Given exercise 1 » In the email thread about nfsd_copy_write_verifier, which commit introduced the structure of the seqlock?
Given exercise 2 » Pick up the nfsd_copy_write_verifier email thread after its final line and continue it.

Extracted text »
--------------------------------------------------

Re: nfsd_copy_write_verifier: wrong usage of read_seqbegin_or_lock()

Oleg Nesterov <oleg@xxxxxxxxxx> · Wed, 25 Oct 2023 19:39:31 +0200

Hi Chuck,

Thanks for your reply. But I am already sleeping and I can't understand it.
So let me ask a couple of questions.

1. Do you agree that the current nfsd_copy_write_verifier() code makes no sense?

   I mean, the usage of read_seqbegin_or_lock() suggests that if the lockless
   pass fails it should take writeverf_lock for writing. But this can't happen,
   and thus this code doesn't look right no matter what. None of the
   read_seqbegin_or_lock/need_seqretry/done_seqretry helpers make any sense
   because "seq" is alway even.

2. If yes, which change do you prefer? I'd prefer the patch at the end.

Oleg.

On 10/25, Chuck Lever wrote:
>
> On Wed, Oct 25, 2023 at 06:30:06PM +0200, Oleg Nesterov wrote:
> > Hello,
> >
> > The usage of writeverf_lock is wrong and misleading no matter what and
> > I can not understand the intent.
>
> The structure of the seqlock was introduced in commit 27c438f53e79
> ("nfsd: Support the server resetting the boot verifier").
>
> The NFS write verifier is an 8-byte cookie that is supposed to
> indicate the boot epoch of the server -- simply put, when the server
> restarts, the epoch (and this verifier) changes.
>
> NFSv3 and later have a two-phase write scheme where the client
> sends data to the server (known as an UNSTABLE WRITE), then later
> asks the server to commit that data (a COMMIT). Before the COMMIT,
> that data is not durable and the client must hold onto it until
> the server's COMMIT Reply indicates it's safe for the client to
> discard that data and move on.
>
> When an UNSTABLE WRITE is done, the server reports its current
> epoch as part of each WRITE Reply. If this verifier cookie changes,
> the client knows that the server might have lost previously
> written written-but-uncommitted data, so it must send the WRITEs
> again in that (rare) case.
>
> NFSD abuses this slightly by changing the write verifier whenever
> there is an underlying local write error that might have occurred in
> the background (ie, there was no WRITE or COMMIT operation at the
> time that the server could use to convey the error back to the
> client). This is supposed to trigger clients to send UNSTABLE WRITEs
> again to ensure that data is properly committed to durable storage.
>
> The point of the seqlock is to ensure that
>
> a) a write verifier update does not tear the verifier
> b) a write verifier read does not see a torn verifier
>
> This is a hot path, so we don't want a full spinlock to achieve
> a) and b).

--------------------------------------------------

Entries »

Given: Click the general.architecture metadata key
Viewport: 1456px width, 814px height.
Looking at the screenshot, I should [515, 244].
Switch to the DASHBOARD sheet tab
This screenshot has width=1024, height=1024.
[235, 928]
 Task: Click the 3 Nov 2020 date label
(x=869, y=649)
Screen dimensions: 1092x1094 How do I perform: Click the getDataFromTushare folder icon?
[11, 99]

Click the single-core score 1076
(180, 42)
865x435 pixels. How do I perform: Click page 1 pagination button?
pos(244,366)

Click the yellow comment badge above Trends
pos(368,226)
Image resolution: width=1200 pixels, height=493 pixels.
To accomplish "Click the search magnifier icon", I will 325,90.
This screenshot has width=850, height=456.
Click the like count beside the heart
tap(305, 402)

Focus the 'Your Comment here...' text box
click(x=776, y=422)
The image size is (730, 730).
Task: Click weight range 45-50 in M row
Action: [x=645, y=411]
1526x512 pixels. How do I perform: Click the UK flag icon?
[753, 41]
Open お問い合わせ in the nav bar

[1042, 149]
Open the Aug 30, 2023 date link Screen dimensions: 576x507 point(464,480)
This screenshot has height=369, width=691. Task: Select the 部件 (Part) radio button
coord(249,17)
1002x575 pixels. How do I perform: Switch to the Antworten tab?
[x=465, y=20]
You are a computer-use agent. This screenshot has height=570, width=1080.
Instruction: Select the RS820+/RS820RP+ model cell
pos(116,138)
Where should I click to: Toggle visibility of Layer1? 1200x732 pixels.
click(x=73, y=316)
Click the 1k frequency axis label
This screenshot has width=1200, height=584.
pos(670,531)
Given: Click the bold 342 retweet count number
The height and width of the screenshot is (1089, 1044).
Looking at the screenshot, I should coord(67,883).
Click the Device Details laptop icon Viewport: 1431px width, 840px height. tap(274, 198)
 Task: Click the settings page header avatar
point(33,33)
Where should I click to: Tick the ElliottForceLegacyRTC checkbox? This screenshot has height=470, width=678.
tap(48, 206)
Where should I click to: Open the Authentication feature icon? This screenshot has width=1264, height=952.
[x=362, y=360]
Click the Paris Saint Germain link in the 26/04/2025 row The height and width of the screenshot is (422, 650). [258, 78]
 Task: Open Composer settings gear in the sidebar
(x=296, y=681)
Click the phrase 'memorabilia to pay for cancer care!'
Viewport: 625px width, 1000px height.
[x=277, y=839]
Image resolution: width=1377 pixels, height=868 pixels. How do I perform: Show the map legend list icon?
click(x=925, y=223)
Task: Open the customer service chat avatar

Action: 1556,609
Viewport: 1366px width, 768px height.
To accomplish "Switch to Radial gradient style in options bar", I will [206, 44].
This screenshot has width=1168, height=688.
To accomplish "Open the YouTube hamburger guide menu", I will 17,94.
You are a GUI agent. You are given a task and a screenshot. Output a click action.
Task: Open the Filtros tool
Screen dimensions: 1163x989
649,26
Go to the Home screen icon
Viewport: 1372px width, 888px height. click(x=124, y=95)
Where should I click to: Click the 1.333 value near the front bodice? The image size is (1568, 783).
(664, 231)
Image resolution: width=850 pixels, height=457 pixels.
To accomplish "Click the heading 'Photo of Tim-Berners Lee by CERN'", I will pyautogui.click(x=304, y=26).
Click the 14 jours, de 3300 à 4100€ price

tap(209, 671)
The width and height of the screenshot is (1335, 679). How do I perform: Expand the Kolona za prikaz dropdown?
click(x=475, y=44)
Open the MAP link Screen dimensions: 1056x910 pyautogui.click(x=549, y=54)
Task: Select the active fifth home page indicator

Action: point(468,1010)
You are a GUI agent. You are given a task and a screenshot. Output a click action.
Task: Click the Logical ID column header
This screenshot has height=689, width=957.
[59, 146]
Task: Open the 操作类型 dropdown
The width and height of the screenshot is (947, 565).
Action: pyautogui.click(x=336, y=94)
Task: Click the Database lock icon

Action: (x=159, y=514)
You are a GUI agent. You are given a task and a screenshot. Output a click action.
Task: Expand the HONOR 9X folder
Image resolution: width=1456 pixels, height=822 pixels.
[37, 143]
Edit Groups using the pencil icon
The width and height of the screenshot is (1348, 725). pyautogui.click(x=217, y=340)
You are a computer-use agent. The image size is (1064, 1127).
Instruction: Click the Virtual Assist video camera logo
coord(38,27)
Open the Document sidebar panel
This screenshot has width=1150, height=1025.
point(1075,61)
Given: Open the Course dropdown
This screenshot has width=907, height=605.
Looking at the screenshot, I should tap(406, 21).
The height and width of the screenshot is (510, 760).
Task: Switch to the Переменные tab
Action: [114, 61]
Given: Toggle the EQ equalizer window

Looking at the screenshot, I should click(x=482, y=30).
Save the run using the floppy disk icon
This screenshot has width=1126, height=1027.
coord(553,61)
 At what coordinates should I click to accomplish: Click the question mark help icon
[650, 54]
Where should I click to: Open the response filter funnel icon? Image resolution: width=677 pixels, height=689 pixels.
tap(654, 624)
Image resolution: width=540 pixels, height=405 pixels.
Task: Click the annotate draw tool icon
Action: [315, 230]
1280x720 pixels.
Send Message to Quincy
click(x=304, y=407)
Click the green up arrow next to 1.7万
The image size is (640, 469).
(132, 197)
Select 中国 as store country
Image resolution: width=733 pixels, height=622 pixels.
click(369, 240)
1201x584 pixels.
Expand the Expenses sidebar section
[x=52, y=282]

--------------------------------------------------

Written response 1 » Commit 27c438f53e79 ("nfsd: Support the server resetting the boot verifier").

Written response 2 »
>
> Way back when, the verifier was updated by two separate 32-bit
> stores; hence the risk of tearing.
>
>
> > nfsd_copy_write_verifier() uses read_seqbegin_or_lock() incorrectly.
> > "seq" is always even, so read_seqbegin_or_lock() can never take the
> > lock for writing. We need to make the counter odd for the 2nd round:
> >
> > 	--- a/fs/nfsd/nfssvc.c
> > 	+++ b/fs/nfsd/nfssvc.c
> > 	@@ -359,11 +359,14 @@ static bool nfsd_needs_lockd(struct nfsd_net *nn)
> > 	  */
> > 	 void nfsd_copy_write_verifier(__be32 verf[2], struct nfsd_net *nn)
> > 	 {
> > 	-	int seq = 0;
> > 	+	int seq, nextseq = 0;
> >
> > 		do {
> > 	+		seq = nextseq;
> > 			read_seqbegin_or_lock(&nn->writeverf_lock, &seq);
> > 			memcpy(verf, nn->writeverf, sizeof(nn->writeverf));
> > 	+		/* If lockless access failed, take the lock. */
> > 	+		nextseq = 1;
> > 		} while (need_seqretry(&nn->writeverf_lock, seq));
> > 		done_seqretry(&nn->writeverf_lock, seq);
> > 	 }
> >
> > OTOH. This function just copies 8 bytes, this makes me think that it doesn't
> > need the conditional locking and read_seqbegin_or_lock() at all. So perhaps
> > the (untested) patch below makes more sense? Please note that it should not
> > change the current behaviour, it just makes the code look correct (and more
> > optimal but this is minor).
> >
> > Another question is why we can't simply turn nn->writeverf into seqcount_t.
> > I guess we can't because nfsd_reset_write_verifier() needs spin_lock() to
> > serialise with itself, right?
>
> "reset" is supposed to be very rare operation. Using a lock in that
> case is probably quite acceptable, as long as reading the verifier
> is wait-free and guaranteed to be untorn.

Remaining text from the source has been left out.